- **Aim of the task**
From the data below, copy each line that includes the word "Given".

*** Block opens ***

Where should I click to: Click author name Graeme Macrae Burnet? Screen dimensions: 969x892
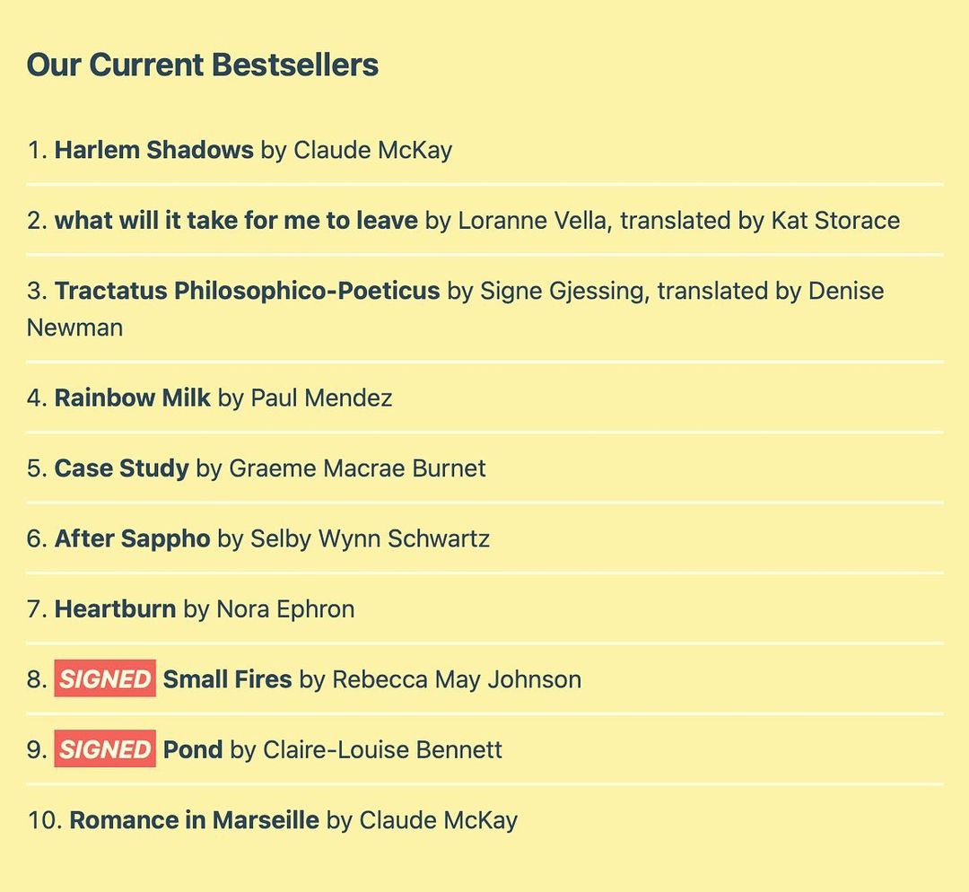pyautogui.click(x=357, y=468)
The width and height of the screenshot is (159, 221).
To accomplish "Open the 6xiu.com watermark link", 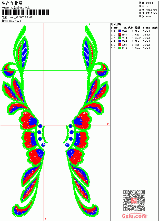I will [134, 216].
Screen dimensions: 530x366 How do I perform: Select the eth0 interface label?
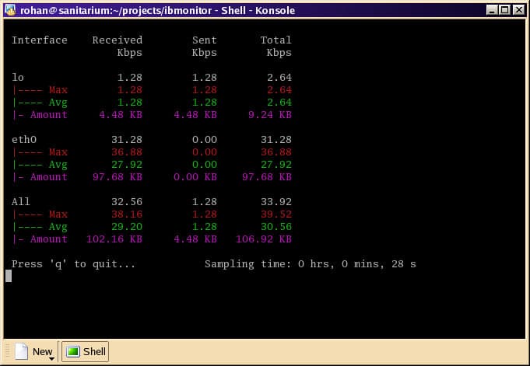[x=24, y=139]
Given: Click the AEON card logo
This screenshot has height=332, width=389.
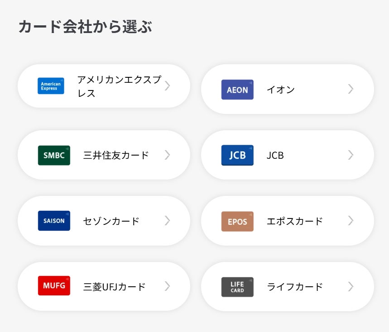Looking at the screenshot, I should coord(237,90).
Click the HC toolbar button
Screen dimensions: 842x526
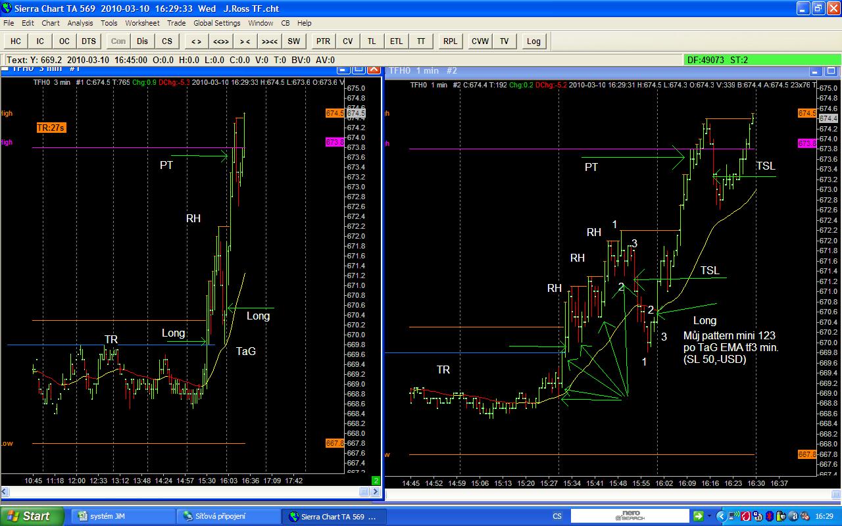pos(16,41)
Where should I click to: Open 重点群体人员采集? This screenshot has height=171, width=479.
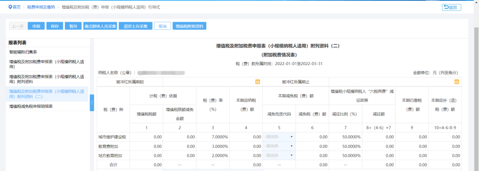(x=100, y=26)
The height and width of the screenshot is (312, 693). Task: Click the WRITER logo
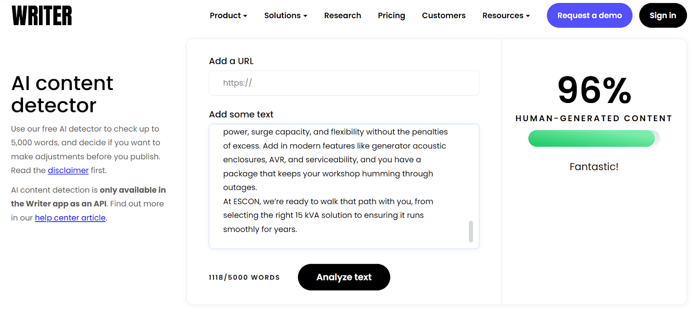pos(42,16)
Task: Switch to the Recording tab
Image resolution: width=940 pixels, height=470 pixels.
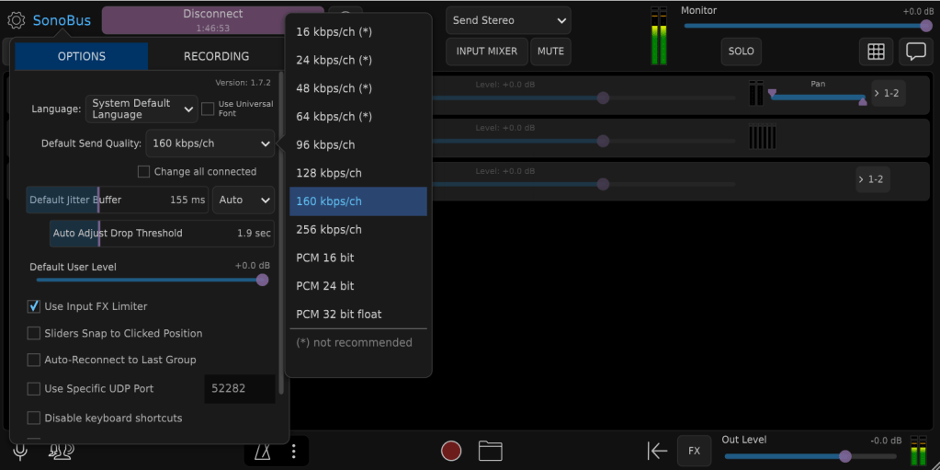Action: pos(216,56)
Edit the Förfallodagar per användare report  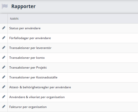point(4,38)
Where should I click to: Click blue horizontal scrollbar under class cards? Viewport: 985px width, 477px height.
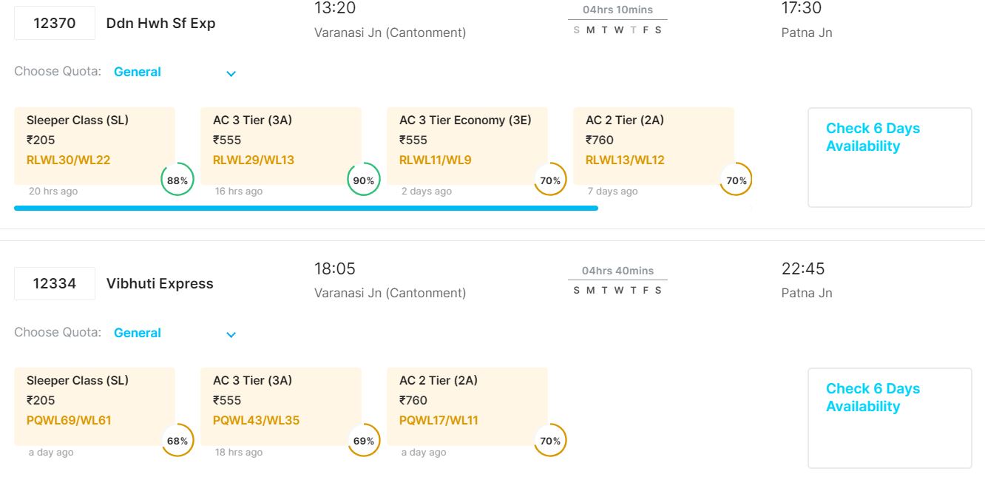point(305,209)
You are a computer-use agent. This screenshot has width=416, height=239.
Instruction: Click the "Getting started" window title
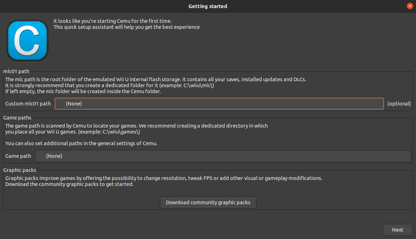point(208,6)
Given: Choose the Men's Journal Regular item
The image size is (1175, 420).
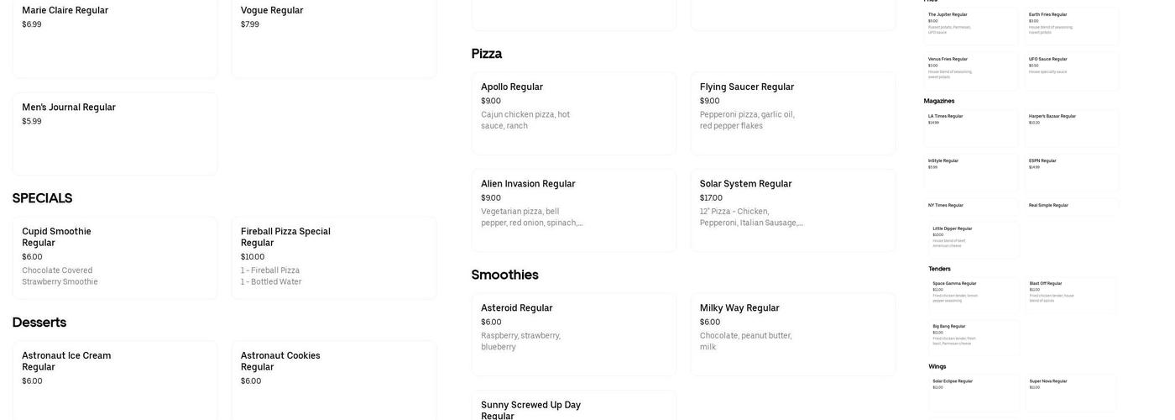Looking at the screenshot, I should [114, 134].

*** Block closes ***

- **Answer box**
Given: Click the AEON card logo
Given: Choose the Men's Journal Regular item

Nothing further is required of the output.